The first time i was told i was listening the siren of the Stuka was during my early teens, at my parents house in London; they were listening Pink Floyd´s "The Wall" (the 1979 concept album): track number 1 titled "In the Flesh", right at the end of it, after Roger Waters last yelling; my grandfather happened to be there, and he told me what that terrorific adrenalized pitched sound was.

You can clearly detect it is the entire diving process of the Stuka sampled in that song: you first hear the sound of the supercharged engine, then the dive begins and the "scream" with it.

It actually sounds futuristic; that a plane got fitted with such a device about 60-65 years ago.

The high pitched sound of the Stuka siren is very similar to the F1 cars, so everytime I see the F1 Grand Prix, the sounds of the competition remind me of the Stuka.
 
I just found this....never heard about it before...

The Berta would generate an eerie whine as it dove at an angle approaching 90° onto its target as the wind whistled through the extended airbrakes. This was distinctly unnerving for troops unaccustomed to it. Later an actual siren was developed to exploit the effect
 
what an inspired way to scare you enemy, it was absolute genius............
Yep, sounded good too...
It actually sounds futuristic
Hope you all enjoy it
Wow thats pretty neat...
that's pretty good.............

Ask anyone whose actually heard those sirens as they're running through a field in Poland in 1939 and Ill bet u they'll disagree with all of the above posts....
 
They certainly would, but of course circumstances were much different then. Ive copied that file to cd so i can listen to it when im in france...
 
these stupid items were removed early on........why alert the enemy that you are attacking him ? found at early enough that it wasn't always innocents running and old four legged stock you were ataccking by Soviet tri flak ready to blow you out of the skies. there were ideas of reviving the idea on the D-3's of the NSGr grouppen but again why alert the enemy

E
 
Agreed, it's definitely more suited to cutting down defenseless infantry than to attacking flak positions. Although early in the war when intimidation was a main tactic, it was quite effective, even to crews working an AA gun if they are unaccustomed to the sound


I don't think labelling them as 'stupid' is correct, they were brilliant, but only in the situations they were designed for.
 
I'm sure there was a group of British troops running for cover while hearing those sirens and saying "what an inspired way to scare you enemy, it was absolute genius............" and the other replying, "Yes, quite."
 
yes stupid is the right word from about 1942-43 on the Ost front when getting shot up by Soviet AA.................here we come, let us have it....

Exercise prompt – Carry on the forum thread about the Stuka dive siren from its last post, adding further replies in the same style.

Information shown –
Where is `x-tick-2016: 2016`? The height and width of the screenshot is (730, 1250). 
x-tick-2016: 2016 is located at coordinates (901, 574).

Response to this exercise –
plan_D said:
I'm sure there was a group of British troops running for cover while hearing those sirens and saying "what an inspired way to scare you enemy, it was absolute genius............" and the other replying, "Yes, quite."

i honestly wouldn't be supprised if that exact thing happened............
 
I agree the siren could "help" the attacked ground positions or troops being more alert.

Also i agree the siren could have begin losing its psychological effect as the war progressed.

However, i do not think 1942-43 made a period of high losees of Stukas, at all. 2 remarkable battles in such period in the ostfront can be of help in the issue:

(i) Stalingrad (second half of 1942), losses of fighters, bombers and stukas over and around the city in the Volga were low for the Luftwaffe, being moderate in the worst case scenario.

The brunt of the disaster suffered by the Luftwaffe in Stalingrad, was suffered by the transport branch, losing more than 500 transports and a number of bombers pressed into service as transports during the airlift.


(ii) The Kuban air battles of 1943 where the Stuka flew many many missions in very large formations. Perhaps it was the last place where the Stuka flew in massive formations in world war II.
It was either april or may of that year, in that area, that a 460 Stuka strong formation attacked soviet positions in the western tip of the German bridgehead, losing only 6 Stukas, to soviet AA mostly.

(BTW, a casualy rate far lower than the one the USAAF`s heavy bombers were accepting in western europe).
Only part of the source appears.